:: TO DO ::
Please report every line of the listing below that has the word "pixels" in it.

Content starts

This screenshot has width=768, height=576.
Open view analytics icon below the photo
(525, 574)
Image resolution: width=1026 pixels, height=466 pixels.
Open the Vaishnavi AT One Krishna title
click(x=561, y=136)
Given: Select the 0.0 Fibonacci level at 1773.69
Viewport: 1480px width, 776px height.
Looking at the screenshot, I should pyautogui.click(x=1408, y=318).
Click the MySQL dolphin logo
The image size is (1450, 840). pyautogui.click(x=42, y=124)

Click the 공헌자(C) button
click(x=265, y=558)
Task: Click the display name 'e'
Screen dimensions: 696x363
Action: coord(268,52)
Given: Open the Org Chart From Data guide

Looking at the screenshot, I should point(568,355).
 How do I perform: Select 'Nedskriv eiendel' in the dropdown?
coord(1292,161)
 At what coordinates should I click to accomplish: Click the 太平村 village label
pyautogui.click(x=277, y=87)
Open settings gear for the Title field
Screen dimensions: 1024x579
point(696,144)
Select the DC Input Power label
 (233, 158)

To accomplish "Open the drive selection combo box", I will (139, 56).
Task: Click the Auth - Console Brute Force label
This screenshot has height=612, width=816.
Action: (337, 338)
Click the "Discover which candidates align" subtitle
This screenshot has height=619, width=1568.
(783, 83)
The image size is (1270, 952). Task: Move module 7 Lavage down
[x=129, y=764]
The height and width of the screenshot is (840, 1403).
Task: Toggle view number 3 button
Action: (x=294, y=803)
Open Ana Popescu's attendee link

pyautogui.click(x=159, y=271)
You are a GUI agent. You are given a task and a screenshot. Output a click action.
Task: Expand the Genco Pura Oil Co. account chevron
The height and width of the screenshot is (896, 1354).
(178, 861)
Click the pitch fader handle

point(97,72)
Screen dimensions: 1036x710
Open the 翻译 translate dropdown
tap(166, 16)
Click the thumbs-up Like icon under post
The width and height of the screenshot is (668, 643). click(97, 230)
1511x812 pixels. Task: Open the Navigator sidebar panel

Content ends

:: TASK SOLUTION ::
Image resolution: width=1026 pixels, height=466 pixels.
1511x812 pixels. Task: Open the Navigator sidebar panel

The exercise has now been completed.